NewsReader Storyteller

Please follow the next link to see the demo after reading the explanation below.

http://nlesc.github.io/UncertaintyVisualization/

 

1. Introduction

NewsReader Storyteller is a tool to visualise event structures generated by the NewsReader software as structured stories. Following van den Akker et al, we show interlinked actor-centric and event-centric stories from the same data set.

The storyline demo shows an ordering of events on a timeline to approximate stories. We define a story as a sequence of events structured according to some explanatory model in which:

  1. there is at least one climax event that is the critical turning point in a sequence of events;
  2. there is a series of events that precede the climax event and result in the critical situation. The preceding events are to some extent conditional for the climax event to take place according to some common sense explanatory model;
  3. there is a series of events that follow the climax event as a consequence of the critical situation and common-sense response with respect to the climax;

Stories can be told in many ways and from many different perspectives. Storyteller visualises stories in 4 different ways, each focusing on different aspects:

  1. actor centric stories
  2. event centric stories
  3. climax overview of all stories
  4. source representation of the story as text

Users can make selections in these views and see the effect of the selection in the other views.

Interaction, selection and filtering

Interaction is a very important element in this demo, since it allows the user to get a feel for the dataset by making selections and zooming in to interesting elements of his or her choice. In fact, it is such an important element, that some of the charts cannot even be easily read without making selections and filtering the data interactively. This is done intentionally, since it allows the user to perceive the complexity of the dataset before drawing conclusions based on subsets of it.

On the top of the page, beneath the bar showing the data file, the global filter state is shown. Users can make new filters by clicking or selecting items or areas in the charts. This adds elements to the filter state. The data shown in the graphs is the result of the filter state applied to the complete set of data.

Clicking elements in the filter state display removes them from the filter state, thus allowing the user to easily view their selections and undo them if necessary.

Refreshing the webpage is also a valid mode of interaction, since it also lifts all selections and shows the complete dataset again.

2. Actor centric storyline

The metroline map at the top of the page is a visualization of the co-participation of actors in the events of the storyline. The chart lists all the major participants on the Y axis and shows the events in which they participate in a timeline, where each actor’s timeline has a different color. Events are ovals on each line. If different participants take part in the same event, the lines are bent towards the same event, showing an intersection and therefore co-participation of the actors. An event receives a descriptive label. Hovering the mouse cursor over an event will show further details.

Axis ordering

The X axis is a simple timeline stretching between the first of the events shown and the last.

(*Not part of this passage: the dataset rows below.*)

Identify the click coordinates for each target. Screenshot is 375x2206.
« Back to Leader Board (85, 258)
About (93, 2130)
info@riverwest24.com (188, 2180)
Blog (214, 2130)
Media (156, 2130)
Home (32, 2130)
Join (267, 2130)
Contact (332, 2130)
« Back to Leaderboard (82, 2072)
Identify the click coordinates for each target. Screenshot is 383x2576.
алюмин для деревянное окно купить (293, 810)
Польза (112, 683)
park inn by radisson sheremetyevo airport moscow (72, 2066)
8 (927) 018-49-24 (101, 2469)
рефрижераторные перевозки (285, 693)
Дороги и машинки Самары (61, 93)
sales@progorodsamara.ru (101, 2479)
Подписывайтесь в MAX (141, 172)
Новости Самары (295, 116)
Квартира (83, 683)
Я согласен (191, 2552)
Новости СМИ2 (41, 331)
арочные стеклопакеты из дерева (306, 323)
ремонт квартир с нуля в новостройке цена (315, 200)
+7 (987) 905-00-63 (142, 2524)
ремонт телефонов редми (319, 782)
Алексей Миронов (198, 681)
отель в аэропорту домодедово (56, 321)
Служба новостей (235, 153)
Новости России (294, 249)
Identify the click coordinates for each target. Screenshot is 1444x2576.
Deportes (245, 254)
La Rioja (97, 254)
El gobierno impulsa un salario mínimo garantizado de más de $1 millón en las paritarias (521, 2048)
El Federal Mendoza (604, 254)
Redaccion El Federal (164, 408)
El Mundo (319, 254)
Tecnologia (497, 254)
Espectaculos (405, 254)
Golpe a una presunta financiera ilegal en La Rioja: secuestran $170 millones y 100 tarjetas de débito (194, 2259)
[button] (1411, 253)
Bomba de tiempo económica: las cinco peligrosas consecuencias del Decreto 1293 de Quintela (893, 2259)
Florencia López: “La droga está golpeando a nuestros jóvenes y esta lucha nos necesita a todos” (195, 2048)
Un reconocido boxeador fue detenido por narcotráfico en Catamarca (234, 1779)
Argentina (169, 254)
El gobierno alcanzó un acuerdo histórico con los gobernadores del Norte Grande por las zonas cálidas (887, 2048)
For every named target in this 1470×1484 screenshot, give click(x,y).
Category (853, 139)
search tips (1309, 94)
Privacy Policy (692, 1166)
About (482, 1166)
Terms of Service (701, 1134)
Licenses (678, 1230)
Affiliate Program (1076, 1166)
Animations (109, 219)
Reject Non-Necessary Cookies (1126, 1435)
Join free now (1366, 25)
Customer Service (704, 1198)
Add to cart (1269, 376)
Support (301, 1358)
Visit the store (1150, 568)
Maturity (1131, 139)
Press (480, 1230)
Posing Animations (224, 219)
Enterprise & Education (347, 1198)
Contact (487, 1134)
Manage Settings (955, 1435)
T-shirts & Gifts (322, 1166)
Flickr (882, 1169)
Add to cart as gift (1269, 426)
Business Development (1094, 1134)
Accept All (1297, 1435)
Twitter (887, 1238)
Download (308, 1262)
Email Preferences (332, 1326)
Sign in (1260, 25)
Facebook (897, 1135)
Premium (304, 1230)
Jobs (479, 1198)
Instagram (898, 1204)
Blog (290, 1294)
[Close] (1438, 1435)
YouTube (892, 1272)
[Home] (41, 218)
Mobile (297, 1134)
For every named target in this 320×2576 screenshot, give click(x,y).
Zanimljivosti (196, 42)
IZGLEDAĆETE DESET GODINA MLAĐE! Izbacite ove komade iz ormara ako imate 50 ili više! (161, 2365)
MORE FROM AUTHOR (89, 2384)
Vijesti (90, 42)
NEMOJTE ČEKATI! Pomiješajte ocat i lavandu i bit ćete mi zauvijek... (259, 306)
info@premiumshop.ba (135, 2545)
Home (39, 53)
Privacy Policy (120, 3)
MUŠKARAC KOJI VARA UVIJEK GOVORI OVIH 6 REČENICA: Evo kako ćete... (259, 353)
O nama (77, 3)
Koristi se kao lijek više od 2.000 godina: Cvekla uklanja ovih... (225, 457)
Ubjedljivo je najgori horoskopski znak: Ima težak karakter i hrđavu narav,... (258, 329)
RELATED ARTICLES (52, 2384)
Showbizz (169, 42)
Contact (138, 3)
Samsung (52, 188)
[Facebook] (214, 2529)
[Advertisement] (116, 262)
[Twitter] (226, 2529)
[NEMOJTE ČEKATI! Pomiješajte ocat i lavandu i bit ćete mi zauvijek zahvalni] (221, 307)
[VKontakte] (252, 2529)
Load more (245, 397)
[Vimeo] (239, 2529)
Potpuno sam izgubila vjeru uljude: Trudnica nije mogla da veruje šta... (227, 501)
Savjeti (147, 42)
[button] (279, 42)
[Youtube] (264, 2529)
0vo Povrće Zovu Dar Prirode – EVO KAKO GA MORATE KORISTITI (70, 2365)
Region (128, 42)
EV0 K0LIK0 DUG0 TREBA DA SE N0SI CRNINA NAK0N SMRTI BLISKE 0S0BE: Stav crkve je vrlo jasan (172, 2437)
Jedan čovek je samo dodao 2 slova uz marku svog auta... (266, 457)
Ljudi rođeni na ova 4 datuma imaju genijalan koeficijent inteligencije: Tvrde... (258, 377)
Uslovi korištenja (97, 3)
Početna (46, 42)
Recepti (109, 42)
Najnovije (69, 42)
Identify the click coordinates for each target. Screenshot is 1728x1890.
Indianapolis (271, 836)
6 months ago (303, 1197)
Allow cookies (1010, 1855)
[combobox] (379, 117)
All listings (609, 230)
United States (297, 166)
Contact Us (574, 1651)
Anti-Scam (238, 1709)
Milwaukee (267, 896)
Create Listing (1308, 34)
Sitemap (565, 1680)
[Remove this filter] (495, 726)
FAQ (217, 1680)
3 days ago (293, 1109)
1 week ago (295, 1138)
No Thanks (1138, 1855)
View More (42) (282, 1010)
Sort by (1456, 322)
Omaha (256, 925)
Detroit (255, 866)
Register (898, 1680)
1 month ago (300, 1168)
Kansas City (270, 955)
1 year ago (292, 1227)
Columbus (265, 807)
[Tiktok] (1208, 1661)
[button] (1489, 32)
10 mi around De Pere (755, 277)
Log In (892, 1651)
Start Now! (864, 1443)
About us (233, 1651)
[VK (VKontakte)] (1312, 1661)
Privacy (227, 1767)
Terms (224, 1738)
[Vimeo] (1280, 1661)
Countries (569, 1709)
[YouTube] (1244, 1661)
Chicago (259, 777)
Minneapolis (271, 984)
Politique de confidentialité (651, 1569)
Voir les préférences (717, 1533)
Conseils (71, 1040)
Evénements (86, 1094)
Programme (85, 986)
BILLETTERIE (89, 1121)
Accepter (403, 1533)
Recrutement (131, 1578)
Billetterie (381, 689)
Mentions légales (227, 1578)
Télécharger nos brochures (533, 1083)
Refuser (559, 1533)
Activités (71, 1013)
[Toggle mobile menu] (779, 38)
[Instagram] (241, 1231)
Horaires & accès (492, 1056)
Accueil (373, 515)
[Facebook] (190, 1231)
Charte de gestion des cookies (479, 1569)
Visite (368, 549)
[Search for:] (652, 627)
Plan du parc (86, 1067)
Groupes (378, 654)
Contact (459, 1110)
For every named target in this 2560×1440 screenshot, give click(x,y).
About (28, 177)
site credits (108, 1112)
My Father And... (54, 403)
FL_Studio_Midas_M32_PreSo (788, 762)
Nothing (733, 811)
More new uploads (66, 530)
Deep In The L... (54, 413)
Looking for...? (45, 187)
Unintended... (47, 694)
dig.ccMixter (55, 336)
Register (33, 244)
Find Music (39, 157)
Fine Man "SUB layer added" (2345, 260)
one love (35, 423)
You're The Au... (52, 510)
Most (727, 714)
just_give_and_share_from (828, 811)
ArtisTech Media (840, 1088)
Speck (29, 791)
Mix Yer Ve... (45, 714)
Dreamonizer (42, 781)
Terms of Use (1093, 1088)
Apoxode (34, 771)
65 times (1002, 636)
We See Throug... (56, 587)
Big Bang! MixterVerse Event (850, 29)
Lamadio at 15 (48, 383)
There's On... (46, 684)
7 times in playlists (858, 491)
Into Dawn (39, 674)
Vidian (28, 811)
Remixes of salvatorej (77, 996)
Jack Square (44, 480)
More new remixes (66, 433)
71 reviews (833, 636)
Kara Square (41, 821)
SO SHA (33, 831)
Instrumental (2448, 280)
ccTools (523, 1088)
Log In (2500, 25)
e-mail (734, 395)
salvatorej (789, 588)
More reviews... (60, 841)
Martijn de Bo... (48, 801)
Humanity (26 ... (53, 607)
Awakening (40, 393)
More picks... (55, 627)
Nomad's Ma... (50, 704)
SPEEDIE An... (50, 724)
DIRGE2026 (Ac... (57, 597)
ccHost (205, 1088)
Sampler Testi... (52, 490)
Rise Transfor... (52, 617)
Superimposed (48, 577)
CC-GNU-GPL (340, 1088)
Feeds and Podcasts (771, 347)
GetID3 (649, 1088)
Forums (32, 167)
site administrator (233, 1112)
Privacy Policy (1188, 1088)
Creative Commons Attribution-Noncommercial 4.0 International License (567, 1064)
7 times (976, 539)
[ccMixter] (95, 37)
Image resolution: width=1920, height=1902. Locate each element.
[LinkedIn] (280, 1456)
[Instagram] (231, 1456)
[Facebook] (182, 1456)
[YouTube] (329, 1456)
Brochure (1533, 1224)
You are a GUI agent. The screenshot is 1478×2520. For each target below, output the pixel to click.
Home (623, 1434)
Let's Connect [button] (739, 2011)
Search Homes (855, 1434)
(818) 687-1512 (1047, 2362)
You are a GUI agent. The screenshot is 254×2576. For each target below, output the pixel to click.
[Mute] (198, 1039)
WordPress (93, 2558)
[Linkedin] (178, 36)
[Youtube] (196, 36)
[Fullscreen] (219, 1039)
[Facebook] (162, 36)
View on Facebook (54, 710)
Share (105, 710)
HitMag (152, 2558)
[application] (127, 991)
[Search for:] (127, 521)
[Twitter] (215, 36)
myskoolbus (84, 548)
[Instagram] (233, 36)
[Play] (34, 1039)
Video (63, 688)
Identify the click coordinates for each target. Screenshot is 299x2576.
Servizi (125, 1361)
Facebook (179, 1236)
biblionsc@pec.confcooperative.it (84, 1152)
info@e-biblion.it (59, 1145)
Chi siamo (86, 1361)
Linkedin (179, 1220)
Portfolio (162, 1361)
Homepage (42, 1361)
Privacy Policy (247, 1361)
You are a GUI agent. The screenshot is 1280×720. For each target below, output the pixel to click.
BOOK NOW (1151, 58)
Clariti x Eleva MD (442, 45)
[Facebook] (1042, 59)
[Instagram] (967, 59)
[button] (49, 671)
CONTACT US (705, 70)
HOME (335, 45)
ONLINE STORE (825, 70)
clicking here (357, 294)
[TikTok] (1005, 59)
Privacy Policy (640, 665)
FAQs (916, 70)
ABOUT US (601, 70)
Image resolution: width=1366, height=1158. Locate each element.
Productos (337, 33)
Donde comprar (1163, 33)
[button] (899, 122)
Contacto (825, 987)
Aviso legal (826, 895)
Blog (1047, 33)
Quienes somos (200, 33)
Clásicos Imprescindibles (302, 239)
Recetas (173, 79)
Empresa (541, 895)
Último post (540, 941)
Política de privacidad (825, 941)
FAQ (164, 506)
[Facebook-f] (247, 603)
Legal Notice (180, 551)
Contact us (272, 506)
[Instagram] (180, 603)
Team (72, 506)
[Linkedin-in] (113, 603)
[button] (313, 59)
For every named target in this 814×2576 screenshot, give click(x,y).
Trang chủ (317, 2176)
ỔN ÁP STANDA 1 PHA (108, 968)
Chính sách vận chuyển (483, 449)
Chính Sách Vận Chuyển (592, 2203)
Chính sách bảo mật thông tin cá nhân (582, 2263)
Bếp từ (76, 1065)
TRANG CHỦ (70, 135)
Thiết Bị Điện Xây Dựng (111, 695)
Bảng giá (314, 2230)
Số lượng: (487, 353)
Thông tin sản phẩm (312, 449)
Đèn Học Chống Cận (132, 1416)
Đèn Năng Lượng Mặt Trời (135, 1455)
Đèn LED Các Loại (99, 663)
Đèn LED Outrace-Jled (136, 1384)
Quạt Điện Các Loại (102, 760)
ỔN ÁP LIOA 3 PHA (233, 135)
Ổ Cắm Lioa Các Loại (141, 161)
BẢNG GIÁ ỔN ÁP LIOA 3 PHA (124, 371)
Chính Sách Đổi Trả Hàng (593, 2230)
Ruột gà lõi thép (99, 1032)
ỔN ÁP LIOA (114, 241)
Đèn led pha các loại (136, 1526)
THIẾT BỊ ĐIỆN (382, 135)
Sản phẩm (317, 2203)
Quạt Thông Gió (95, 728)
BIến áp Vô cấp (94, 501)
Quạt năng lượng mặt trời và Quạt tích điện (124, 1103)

The Y axis is however slightly more complicated. In essence it is a simple ordinal scale, but the ordering of the elements in the scale is of great importance to the legibility of the resulting chart, since if this is done improperly, the resulting chart will have many more curved lines than necessary, resulting in a jumbled mess.

We solved this legibility problem by ordering the elements in such a way that the metro lines are traveling straight for as long as possible. We do this by re-ordering the elements on the Y axis in order of co-appearance on the timeline, from bottom to top.

We start by determining the first and bottom-most line. We do this by sorting the events on the chart in time, and selecting the firstmost element. We determine the actors in this event, and then loop over all events which share these actors, in order of appearance on the timeline. Every time a new co-actor is found in one of these events, it is added to the list.

Once all events have been processed in this manner, this algorithm results in a clustering of events that have similar actors, making the resulting graph much easier to understand.

Filtering on actors

To the left of the metroline chart, an alphabetic list is given of all of the actors present in the dataset. The length of the colored bar gives an indication of the number of events in which the actor participates. Holding the mouse over one of these elements shows the number of events.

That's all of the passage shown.